La commercialisation de l’enseignement supérieur passe donc par la destruction de la langue française, soi-disant inapte au monde merveilleux de la concurrence de la vente de compétences. Ce choix est parfaitement aberrant : alors même qu’il suffirait de proposer aux étudiants français et francophones, notamment africains, de dispenser des cours aux étudiants étrangers non-francophones de façon intensive avant leur entrée d’une université française, moyennant une rémunération dont beaucoup ont (malheureusement) besoin, le gouvernement, bien que prétendant la préserver, saborde en pratique toute la politique de la francophonie.
Rappelons enfin l’évidence : nos étudiants, bientôt contraints d’étudier en langue étrangère en France même (!) – on s’imagine volontiers le creusement des inégalités sociales amené à découler d’une telle fusion des compétences linguistiques et disciplinaires… – mais aussi leurs professeurs – seront les premières victimes d’une telle « attractivité » : car pour enseigner en anglais (appelons un chat un chat…), non seulement la concurrence sera ouverte à l’Inde, aux États-Unis, au Royaume-Uni… et à tous les diplômés qui dans le monde se sont vu imposer l’anglais, eux aussi, comme langue d’étude, mais on préférera finalement toujours l’original à la copie, et le locuteur « natif », gage du sérieux de l’accent, à son émule de bonne volonté. Au mieux, en fait de diversité, aurons-nous comme à HEC des intervenants de tous pays ayant pour seul point commun… d’avoir tous fait leur thèse aux États-Unis, ce qui sous couvert d’une « nécessité » de niveau de langue en anglo-américain, et derrière le paravent d’une « diversité » parfaitement illusoire, consacrera de fait une mainmise dogmatique sur nos institutions.
Plus que jamais la résistance linguistique et culturelle au « tout-anglais » promu par le MEDEF et par l’Union européenne est une composante incontournable de la résistance au contre-modèle anglo-saxon de privatisation générale des activités humaines, en particulier de la culture, de la santé et de l’éducation.
Association progressiste et internationaliste solidaire des combats du mouvement ouvrier, démocratique et populaire, le COURRIEL appelle en conséquence tous les républicains :
– à voter contre ce texte qui est un véritable assassinat linguistique,
– à réaffirmer le principe de l’enseignement en français à tous les niveaux de l’enseignement, en particulier supérieur, dans la tenue des cours comme dans la rédaction des travaux universitaires et des publications scientifiques.
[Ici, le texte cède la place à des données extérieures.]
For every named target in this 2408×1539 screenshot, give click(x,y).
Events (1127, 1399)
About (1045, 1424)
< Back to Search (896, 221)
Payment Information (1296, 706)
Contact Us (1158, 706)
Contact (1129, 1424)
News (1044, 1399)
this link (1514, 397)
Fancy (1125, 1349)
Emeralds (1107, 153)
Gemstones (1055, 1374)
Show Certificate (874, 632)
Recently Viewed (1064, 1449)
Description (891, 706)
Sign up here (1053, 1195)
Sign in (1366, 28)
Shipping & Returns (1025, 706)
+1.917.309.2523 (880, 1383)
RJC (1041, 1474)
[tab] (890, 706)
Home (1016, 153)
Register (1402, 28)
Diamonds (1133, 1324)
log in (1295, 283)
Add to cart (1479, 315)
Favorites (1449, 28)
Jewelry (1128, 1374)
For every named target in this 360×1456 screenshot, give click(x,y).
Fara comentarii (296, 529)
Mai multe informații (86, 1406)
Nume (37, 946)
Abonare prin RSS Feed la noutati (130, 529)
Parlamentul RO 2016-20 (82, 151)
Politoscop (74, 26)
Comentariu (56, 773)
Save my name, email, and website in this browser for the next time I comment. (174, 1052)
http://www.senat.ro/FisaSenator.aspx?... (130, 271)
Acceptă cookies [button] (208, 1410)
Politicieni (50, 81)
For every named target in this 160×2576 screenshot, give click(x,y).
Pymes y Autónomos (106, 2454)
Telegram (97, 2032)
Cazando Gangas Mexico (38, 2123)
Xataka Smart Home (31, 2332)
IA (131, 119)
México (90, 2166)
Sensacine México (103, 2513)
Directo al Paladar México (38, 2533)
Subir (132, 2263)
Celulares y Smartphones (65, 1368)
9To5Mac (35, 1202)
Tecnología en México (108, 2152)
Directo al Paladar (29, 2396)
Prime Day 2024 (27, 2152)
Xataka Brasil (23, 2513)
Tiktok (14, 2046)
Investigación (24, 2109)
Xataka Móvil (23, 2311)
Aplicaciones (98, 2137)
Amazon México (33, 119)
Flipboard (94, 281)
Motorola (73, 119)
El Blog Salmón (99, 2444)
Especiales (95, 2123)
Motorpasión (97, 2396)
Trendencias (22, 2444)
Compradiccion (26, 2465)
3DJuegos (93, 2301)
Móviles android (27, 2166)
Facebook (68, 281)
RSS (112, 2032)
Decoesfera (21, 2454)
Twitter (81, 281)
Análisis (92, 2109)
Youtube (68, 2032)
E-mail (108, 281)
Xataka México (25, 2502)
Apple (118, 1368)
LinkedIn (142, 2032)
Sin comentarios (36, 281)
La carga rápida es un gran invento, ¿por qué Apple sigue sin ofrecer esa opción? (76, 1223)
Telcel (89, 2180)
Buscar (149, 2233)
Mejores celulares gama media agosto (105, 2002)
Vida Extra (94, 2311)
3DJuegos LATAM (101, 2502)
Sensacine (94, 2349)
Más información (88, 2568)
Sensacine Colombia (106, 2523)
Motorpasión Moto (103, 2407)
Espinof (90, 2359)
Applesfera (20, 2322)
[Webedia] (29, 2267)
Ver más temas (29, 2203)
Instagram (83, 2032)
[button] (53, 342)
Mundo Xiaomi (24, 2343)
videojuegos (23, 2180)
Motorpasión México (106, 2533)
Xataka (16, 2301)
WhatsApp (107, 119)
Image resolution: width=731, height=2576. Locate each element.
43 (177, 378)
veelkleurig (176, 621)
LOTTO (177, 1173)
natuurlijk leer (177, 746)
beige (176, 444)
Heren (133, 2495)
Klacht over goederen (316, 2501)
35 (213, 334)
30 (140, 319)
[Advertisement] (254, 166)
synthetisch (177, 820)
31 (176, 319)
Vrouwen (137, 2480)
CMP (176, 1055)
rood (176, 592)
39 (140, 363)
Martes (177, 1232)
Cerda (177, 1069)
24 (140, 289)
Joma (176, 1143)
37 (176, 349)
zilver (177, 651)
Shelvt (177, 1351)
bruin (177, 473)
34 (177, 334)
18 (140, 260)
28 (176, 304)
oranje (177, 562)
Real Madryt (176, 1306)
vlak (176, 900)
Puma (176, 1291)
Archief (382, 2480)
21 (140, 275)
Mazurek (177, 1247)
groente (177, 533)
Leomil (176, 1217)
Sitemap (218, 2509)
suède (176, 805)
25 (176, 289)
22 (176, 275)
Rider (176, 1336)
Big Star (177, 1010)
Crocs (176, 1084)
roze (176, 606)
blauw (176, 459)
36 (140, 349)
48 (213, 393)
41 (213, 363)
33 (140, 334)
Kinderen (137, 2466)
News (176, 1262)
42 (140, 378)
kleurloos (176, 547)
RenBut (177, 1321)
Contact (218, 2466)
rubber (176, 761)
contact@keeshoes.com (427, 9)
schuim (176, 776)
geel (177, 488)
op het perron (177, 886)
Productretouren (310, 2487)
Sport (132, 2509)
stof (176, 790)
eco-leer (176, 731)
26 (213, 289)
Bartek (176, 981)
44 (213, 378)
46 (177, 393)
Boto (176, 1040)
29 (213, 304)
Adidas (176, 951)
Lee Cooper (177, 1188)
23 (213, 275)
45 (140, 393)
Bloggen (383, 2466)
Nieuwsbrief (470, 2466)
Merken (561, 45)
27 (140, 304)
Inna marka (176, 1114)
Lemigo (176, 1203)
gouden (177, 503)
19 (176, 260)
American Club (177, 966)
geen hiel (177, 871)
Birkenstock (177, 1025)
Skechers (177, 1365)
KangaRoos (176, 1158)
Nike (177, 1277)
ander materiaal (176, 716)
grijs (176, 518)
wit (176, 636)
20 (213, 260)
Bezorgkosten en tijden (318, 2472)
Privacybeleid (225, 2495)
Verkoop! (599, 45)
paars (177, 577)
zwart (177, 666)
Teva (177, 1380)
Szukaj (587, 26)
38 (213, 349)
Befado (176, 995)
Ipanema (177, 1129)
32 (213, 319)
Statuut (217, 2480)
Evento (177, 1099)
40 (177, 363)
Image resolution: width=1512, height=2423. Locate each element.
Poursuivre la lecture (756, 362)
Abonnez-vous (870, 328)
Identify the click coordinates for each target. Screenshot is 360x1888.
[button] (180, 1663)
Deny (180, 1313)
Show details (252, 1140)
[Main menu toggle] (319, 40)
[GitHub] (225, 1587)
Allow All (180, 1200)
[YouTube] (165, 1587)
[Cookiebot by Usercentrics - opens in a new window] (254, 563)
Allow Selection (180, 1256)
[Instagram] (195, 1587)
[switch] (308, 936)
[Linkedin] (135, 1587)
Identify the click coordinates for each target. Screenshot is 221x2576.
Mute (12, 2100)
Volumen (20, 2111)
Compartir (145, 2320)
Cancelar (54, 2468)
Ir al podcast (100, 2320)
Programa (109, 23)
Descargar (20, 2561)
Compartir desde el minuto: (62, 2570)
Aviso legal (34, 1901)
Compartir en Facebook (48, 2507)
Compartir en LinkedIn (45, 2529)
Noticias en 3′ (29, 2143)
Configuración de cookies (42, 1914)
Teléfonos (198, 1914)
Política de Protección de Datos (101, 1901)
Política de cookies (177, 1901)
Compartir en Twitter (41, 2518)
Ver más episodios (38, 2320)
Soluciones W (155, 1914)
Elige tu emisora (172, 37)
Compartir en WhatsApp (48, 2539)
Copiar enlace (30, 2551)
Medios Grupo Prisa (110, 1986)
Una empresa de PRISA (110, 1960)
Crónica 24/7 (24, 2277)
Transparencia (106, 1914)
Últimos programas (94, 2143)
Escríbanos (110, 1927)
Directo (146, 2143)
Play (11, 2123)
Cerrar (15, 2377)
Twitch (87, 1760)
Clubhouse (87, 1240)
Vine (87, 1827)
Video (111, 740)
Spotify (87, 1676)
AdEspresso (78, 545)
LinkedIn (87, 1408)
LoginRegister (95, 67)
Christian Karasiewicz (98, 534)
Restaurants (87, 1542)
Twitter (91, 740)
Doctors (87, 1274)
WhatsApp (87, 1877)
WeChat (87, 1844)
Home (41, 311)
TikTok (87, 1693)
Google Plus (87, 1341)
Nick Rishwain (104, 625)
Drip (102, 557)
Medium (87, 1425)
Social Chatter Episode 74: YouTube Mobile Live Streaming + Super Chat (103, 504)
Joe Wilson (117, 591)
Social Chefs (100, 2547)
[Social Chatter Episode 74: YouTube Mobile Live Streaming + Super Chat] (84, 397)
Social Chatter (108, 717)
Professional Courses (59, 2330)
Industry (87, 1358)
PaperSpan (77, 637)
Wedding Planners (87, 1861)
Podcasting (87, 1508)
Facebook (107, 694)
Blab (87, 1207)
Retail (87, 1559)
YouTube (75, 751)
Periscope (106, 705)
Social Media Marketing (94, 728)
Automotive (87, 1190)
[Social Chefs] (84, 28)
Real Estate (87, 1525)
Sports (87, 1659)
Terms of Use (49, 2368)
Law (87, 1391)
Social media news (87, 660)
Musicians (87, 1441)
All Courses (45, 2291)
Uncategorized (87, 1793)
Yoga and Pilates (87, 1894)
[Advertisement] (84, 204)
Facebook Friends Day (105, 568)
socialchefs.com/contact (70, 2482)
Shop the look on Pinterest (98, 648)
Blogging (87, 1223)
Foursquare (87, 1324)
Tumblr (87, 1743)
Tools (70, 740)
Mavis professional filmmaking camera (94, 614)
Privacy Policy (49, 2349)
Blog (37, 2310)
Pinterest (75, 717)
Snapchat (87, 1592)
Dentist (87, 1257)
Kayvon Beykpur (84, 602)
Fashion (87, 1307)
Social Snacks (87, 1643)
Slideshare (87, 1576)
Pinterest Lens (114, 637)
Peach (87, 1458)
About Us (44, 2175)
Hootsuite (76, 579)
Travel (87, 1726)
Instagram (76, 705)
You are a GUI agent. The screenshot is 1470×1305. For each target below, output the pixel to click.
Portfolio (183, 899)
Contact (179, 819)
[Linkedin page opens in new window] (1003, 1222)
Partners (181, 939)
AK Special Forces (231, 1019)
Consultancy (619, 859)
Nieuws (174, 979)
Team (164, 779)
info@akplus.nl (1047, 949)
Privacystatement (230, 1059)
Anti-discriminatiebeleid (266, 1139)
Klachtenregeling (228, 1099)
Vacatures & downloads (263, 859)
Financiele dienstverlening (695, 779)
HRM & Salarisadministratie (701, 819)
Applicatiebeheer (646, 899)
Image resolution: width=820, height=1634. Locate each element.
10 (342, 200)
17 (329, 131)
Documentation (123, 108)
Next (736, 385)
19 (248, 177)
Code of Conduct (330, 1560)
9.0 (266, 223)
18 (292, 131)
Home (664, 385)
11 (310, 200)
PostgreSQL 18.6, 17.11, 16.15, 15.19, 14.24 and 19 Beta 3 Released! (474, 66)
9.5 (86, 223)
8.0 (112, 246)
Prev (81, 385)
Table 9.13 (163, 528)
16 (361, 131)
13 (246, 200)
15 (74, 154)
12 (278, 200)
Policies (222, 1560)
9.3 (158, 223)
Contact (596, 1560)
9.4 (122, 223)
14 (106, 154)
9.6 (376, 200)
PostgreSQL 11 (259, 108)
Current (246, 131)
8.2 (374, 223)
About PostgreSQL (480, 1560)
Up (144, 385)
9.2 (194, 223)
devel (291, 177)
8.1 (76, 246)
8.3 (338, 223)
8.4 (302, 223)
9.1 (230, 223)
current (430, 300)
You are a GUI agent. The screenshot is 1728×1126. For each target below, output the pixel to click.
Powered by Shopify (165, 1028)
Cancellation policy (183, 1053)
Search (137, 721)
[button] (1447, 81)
Le combat pour la langue française est une face essentielle de l’émancipation politique et sociale : le COURRIEL apporte à cette occasion son soutien à tous les mouvements syndicaux engagés dans la lutte contre ce projet inique qui non seulement ne rompt pas avec la politique universitaire de Sarkozy, mais la valide, la prolonge et l’aggrave en détruisant tous les services publics à commencer par le premier d’entre eux : la langue française, « langue de la République » au titre de la Constitution.